The most common fast food in Bishkek is the gamburger. It is actually a form of donner kebab rather than a hamburger. The main difference is that the gamburger is served on a kaiser roll rather than in a pita pocket. A minor difference is that it is served with ketchup and mayonaise rather than with chili sauce and garlic sauce. Another minor difference is that they usually put french fries inside the roll along with the meat, sauce and salad. There are gamburger kiosks all over the city. Most places charge 30 som each. I had two for lunch today. They taste pretty good.

Friday, February 15, 2008

Power Outages in Bishkek

We have been having frequent power outages in Bishkek recently. Yesterday, the electricity at work went out. This morning the electricity was out in my flat. It still had not come back on by the time I left for work. I noticed that all of the electricity along Abdrakhmanov (Sovetskaia) between Gorky and Chui was out. I am not sure how much further the outage extended. Fortunately, I have lived in Sacramento and Arivaca so I am used to living for prolonged periods without electricity. Other people may find it more difficult to adapt to the the lack of light and other electrical services.

Thursday, February 14, 2008

Happy Birthday Arizona or Love Letter to the Homeland

Today is Arizona Statehood Day. Ninety six years ago Arizona became the 48th state in the USA. Today is also Valentine's Day, a day traditionally associated with expressions of love. Since I can not be in Arizona today I am expressing my love for my adopted state in this blog post. I hope the people of Arivaca all enjoy the holiday.

Friday, February 08, 2008

More Orange Flavored Chocolate from Mars

The other day I found another orange flavored chocolate product from Mars in Ramstor, a large grocery store near my new apartment off of Abdrakhmanov (formerly Sovetskaia) Street. For 64 som I purchased a fairly large box of orange flavored Twixels. These are small Twix bars. Like the orange flavored M&Ms they appear to be manufactured by Mars only for the Russian speaking market. I have never seen them in the US.

Wednesday, February 06, 2008

Volga German Settlements in Turkmenistan

This came up in my Political History of the USSR class this week and I had to look it up. The first German settlements in the Transcaspian region of the Russian Empire were founded in 1892. Some 50 families from the Volga established the villages of Krestov (near Sarakhs) and Saratov (near Ashgabat) at this time (Krieger, p. 14). In 1904 villagers from the Saratov settlement founded Kozelkov in the region of Bairam-Ali near Merv. Following this move, difficult economic and climatic conditions led to the dissolution of the original Transcaspian Saratov colony (Krieger, p. 85).
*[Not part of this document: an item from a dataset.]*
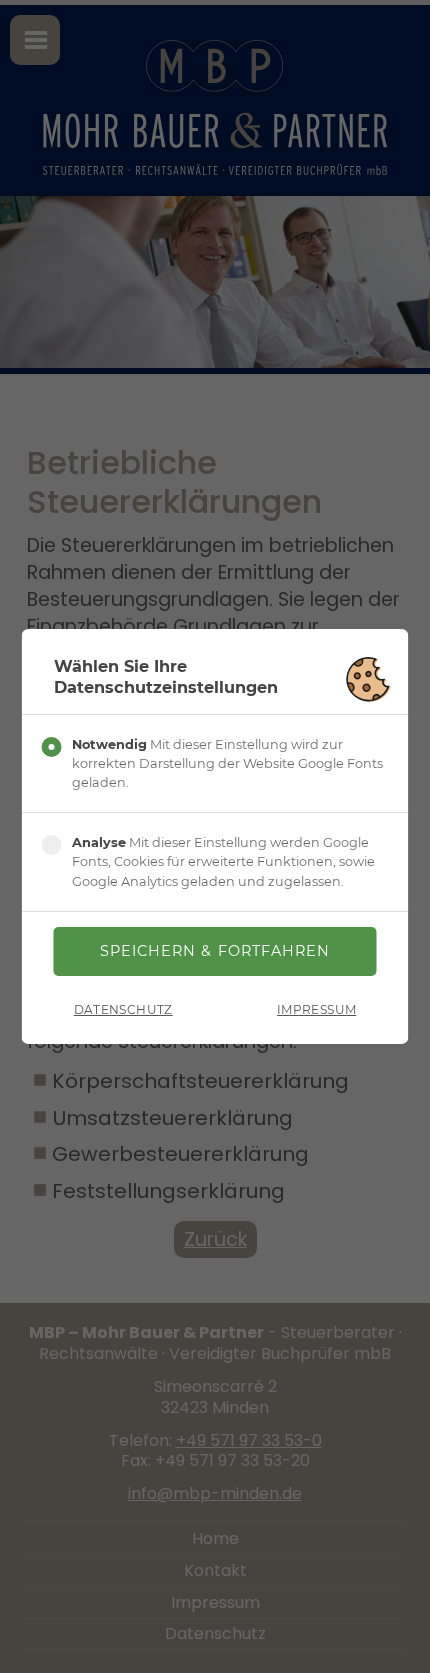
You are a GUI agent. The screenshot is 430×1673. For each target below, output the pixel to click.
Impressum (316, 1009)
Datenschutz (123, 1009)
The 1926 Soviet census counted 1,276 Germans in Turkmenistan of which 595 lived in the rural areas of Merv Okrug concentrated mostly in the villages of Kozelkov and Krestov and another 296 lived in the Turkmen capitol of Ashgabat (Krieger, p. 101). Much larger German populations lived in other areas of Central Asia including 4,291 in Kyrgyzstan, 4,646 in Uzbekistan and 51,102 in Kazakhstan. By 1939 the German population of Turkmenistan had grown to 3,346 versus 2,022 for Tajikistan, 10,049 for Uzbekistan, 11,741 for Kyrgyzstan and 92,571 for Kazakhstan (Krieger, table 1, p. 133). As can be seen from the census figures the German population in Turkmenistan remained quite small compared to the settlements in the northern regions of Central Asia.

Source: Viktor Krieger, Rein, Volga, Irtysh: Iz Istorii Nemtsev Tsentral'noi Azii (Almaty: Daik-Press, 2006).

Saturday, February 02, 2008

New Link

I am adding Kristina Gray's Kazakhnomad's Weblog to my blogroll. You might remember that she and her husband Ken came to visit me here in Bishkek. She gave a guest lecture on the Ukrainian Holodomor to my Russian Politics class. Kristina and Ken currently live and work in Almaty Kazakhstan.

Friday, February 01, 2008

Kyrgyzstan Now Has Coins

The other day I got my first sixteen som in loose change. The cashier gave me back two five som coins and two three som coins. I do not think I have ever seen a bill or coin in the denomination of three before.